- **DIRECTION 1**
Reproduce the passage of the excerpt on the rupee and Asian markets between "The dollar index, which" and "available on NSE.", inclusive.
- **DIRECTION 2**
In the excerpt on the rupee and Asian markets, condense the paragraph beginning "Japan’s benchmark index, Nikkei 225" into a bulleted list that keeps each index's figure.

- **EXCERPT TO READ**
+---+

These heightened geopolitical tensions have also impacted investor sentiment across Asian equity markets. Asian stock markets tumbled in Monday’s early trade as crude oil prices shot up.

Japan’s benchmark index, Nikkei 225, suffered one of the region’s steepest declines, dropping more than 6% in early trading. The Topix was down 5.27%. South Korea’s Kospi was down 6.5%, triggering a temporary trading halt for the Kospi 200 futures. Hong Kong’s Hang Seng index futures were at 25,328, below the index’s last close of 25,757.29.

Falling Asian equities generate capital outflows and create strong demand for the US dollar, which extends the decline for emerging market currencies like the Indian rupee.

#4 Rise in Dollar Index

The dollar index, which measures the strength of the US Dollar against a basket of six major currencies, climbed to a record high nearing the 100 mark as the surge in oil prices drove demand for the greenback.

“Europe’s heavy reliance on Middle Eastern energy has made the euro vulnerable during the recent oil surge. “CR Forex Advisors MD Amit Pabari said, ” He added that the euro has already fallen more than 2% this month, and since it carries nearly 57% weight in the dollar index, its weakness has automatically pushed the dollar higher.

Foreign Institutional Investors were net sellers of domestic equities worth Rs 6,030 crore as of March 6, according to data available on NSE.

A stronger US Dollar makes currencies like the Indian rupee less appealing for investors, thereby aiding capital outflows.

Outlook for Rupee

Going forward, what’s the outlook for the rupee now? Should it be bracing for a few more tough days ahead? Well experts predict that it may continue to trade near 91-92/ mark against the US dollar “For the coming days, 91.40–91.50 is likely to act as a strong support zone, and if these base holds, the pair could gradually move toward the 92.50-93.00 levels,” Pabari added.

+---+

- **INFORMATION PROVIDED**
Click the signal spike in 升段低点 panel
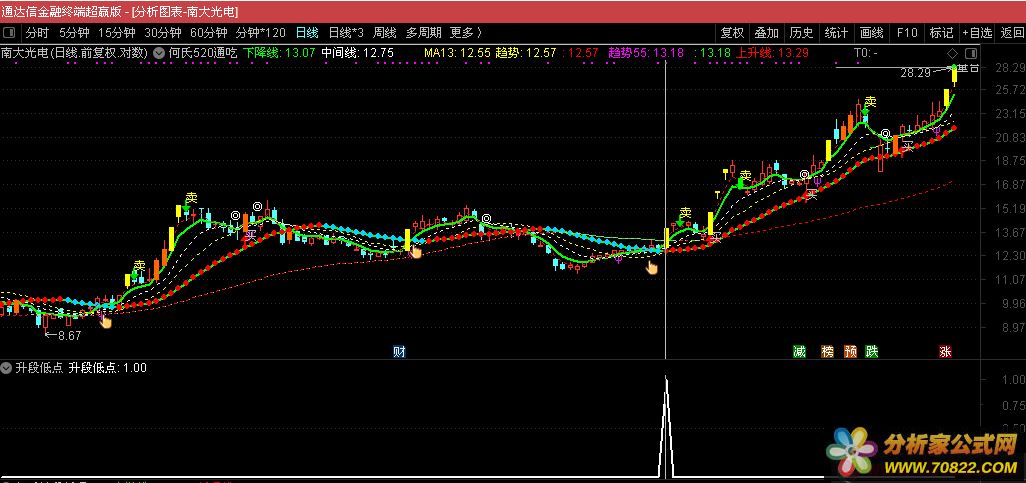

+---+

- **CORRECT ANSWER 1**
The dollar index, which measures the strength of the US Dollar against a basket of six major currencies, climbed to a record high nearing the 100 mark as the surge in oil prices drove demand for the greenback.

“Europe’s heavy reliance on Middle Eastern energy has made the euro vulnerable during the recent oil surge. “CR Forex Advisors MD Amit Pabari said, ” He added that the euro has already fallen more than 2% this month, and since it carries nearly 57% weight in the dollar index, its weakness has automatically pushed the dollar higher.

Foreign Institutional Investors were net sellers of domestic equities worth Rs 6,030 crore as of March 6, according to data available on NSE.

- **CORRECT ANSWER 2**
- Nikkei 225: fell more than 6% in early trading, one of the region's steepest declines
- Topix: down 5.27%
- Kospi: down 6.5%, which triggered a temporary trading halt for Kospi 200 futures
- Hang Seng index futures: at 25,328, below the index's last close of 25,757.29